Weighing dishes from the island of Thera, Minoan civilization, 2000–1500 BC

Image attribution: Norbert Nagel

Recently, I had written a simple version of the Unix split command in Python. In order to check whether a split command works correctly, you have to join the files it creates - the split files - back into a single file, and then compare that new file to the original input file. So you need a file comparison utility. While both Unix and Windows have such utilities (cmp and fc.exe respectively), I thought of writing a simple one in Python. I did that, and then tested it with a few pairs of input files.

Here is the code, in file_compare.py:

# file_compare.py
# A simple file comparison utility.
# Author: Vasudev Ram
# Copyright 2016 Vasudev Ram

import sys
import os
from os.path import exists, getsize

def out_write(msg):
    sys.stdout.write(msg)

def err_write(msg):
    sys.stderr.write(msg)

def usage():
    err_write("Usage: {} file_a file_b\n".format(sys.argv[0]))

def file_object_compare(in_fil_a, in_fil_b):
    '''Logic: Assume files are equal to start with.
    Read both files, character by character.
    Compare characters at corresponding byte offsets. 
    If any pair at the same offset don't match, the files 
    are unequal.
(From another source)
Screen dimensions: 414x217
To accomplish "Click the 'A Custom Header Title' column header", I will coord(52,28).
If we reach the end of the files, and 
    there was no mismatch, the files are equal.  We do not
    check for one file being a strict subset of the other, 
    because we only enter this function if the files are 
    of the same size.'''

    files_are_equal = True
    pos = 0
    while True:
        ca = in_fil_a.read(1)
        if ca == '':
            break
        cb = in_fil_b.read(1)
        if cb == '':
            break
        if ca != cb:
            files_are_equal = False
            break
        pos += 1
        if pos % 10000 == 0:
            print pos, 

    if files_are_equal:
        return (True, None)
    else:
        return (False, "files differ at byte offset {}".format(pos))
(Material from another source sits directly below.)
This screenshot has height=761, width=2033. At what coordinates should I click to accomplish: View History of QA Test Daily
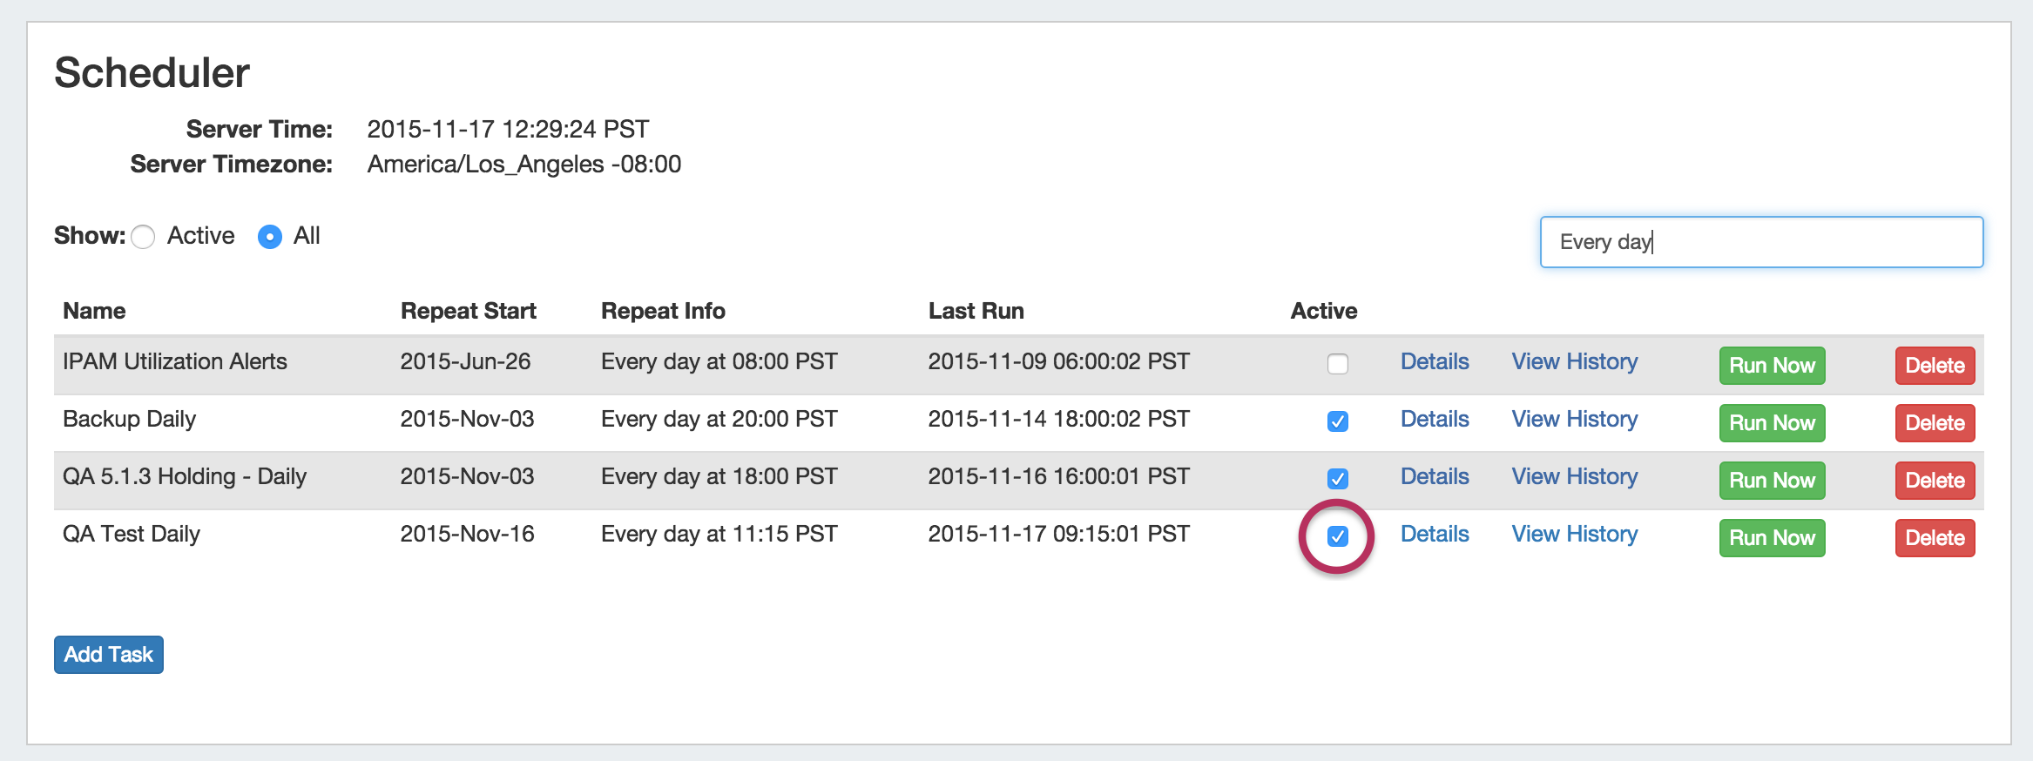click(x=1574, y=534)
def file_compare(in_filename_a, in_filename_b):
    '''Compare the files in_filename_a and in_filename_b.
    If their contents are the same, return (True, None).
    else return (False, "[reason]"), where [reason] 
    is the reason why they are different, as a string.
    Reasons could be: file sizes differ or file contents differ.'''

    if getsize(in_filename_a) != getsize(in_filename_b):
        return (False, "file sizes differ")
    else:
        in_fil_a = open(in_filename_a, "rb")
        in_fil_b = open(in_filename_b, "rb")
        result = file_object_compare(in_fil_a, in_fil_b)
        in_fil_a.close()
        in_fil_b.close()
        return result
        
def main():
    if len(sys.argv) != 3:
        usage()
        sys.exit(1)

    try:
        # Get the input filenames.
        in_filename_a, in_filename_b = sys.argv[1:3]
        # Check they exist.
        for in_filename in (in_filename_a, in_filename_b):
            if not exists(in_filename):
                err_write(
                    "Error: Input file '{}' not found.\n".format(in_filename))
                sys.exit(1)
        # Don't allow comparing a file with itself.
        if in_filename_a == in_filename_b:
            out_write("No sense comparing {} against itself.".format(in_filename_a))
            sys.exit(0)
        # Compare the files.
        result = file_compare(in_filename_a, in_filename_b)
        if result[0]:
            out_write("Files compare equal.")
        else:
            out_write("Files compare unequal: {}".format(result[1]))
        sys.exit(0)
    except IOError as ioe:
        sys.stderr.write("Caught IOError: {}\n".format(str(ioe)))
    except Exception as e:
        sys.stderr.write("Caught Exception: {}\n".format(str(e)))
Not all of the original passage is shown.